━━ 検討する文章

この法律が実体化していくとすれば、超監視社会を招来すると私は思う。しかし法律成立は地獄への一里塚でしかない。いかにその実体化を阻み、監視社会化を阻んでいくかは今後の私たちの取り組み如何にかかっているのだ。

安倍政権の継承として成立した菅政権は、「デジタル庁」改革を政策の目玉として強くアピールした。その狙いは、コロナ禍を追い風としてこれまでできなかったデジタル化を一挙にしかも強権的に進めることだった。コロナ禍で「デジタル」や「オンライン」という言葉がアプリオリに「良いもの」という空気が醸成されてしまった。しかも「日本はデジタル化が遅れている」という神話付きで。

デジタル庁の進めるデジタル化はすべての行政への申請を100%デジタル化すると政府は説明している。ところが国会議員が関係する政治団体が政治資金収支報告書をオンラインシステムを使って提出していたのは2019年分でなんと1.13%。あの平井卓也デジタル改革大臣は「膨大な領収証のコピーをPDF化しなければならず、オンラインの方が作業量が多くなってしまう。」という理由からオンライン申請していない。このシステムには36億円の国費が投入されている。「何でもデジタル」の可笑しさを自ら立証している笑えない話だ。

━━━━

■ **取り組む問題**:
(1) デジタル庁についての文章によると、国会議員が関係する政治団体のうち、2019年分の政治資金収支報告書をオンラインシステムで提出していたのは何％ですか？
(2) デジタル庁についての文章にある「このシステムには36億円の国費が投入されている。」という一文を英語に訳すとどうなりますか？

━━ データ

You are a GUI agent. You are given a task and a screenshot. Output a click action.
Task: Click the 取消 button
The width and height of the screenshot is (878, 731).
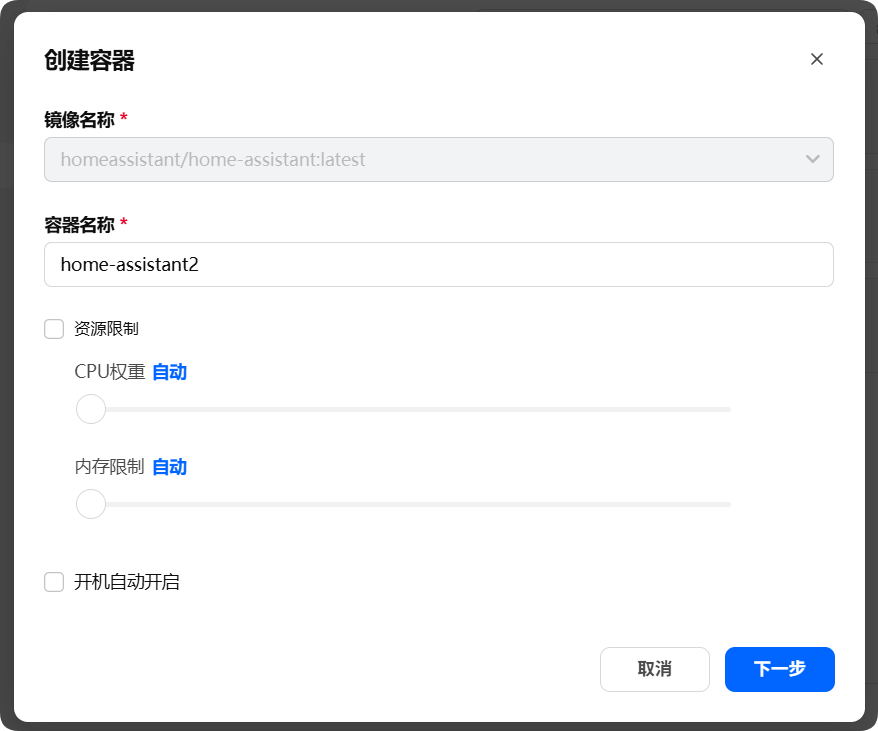click(x=654, y=669)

━━━━

■ **演習の結果**:
(1) 1.13％

(2) 3.6 billion yen of public funds has been invested in this system.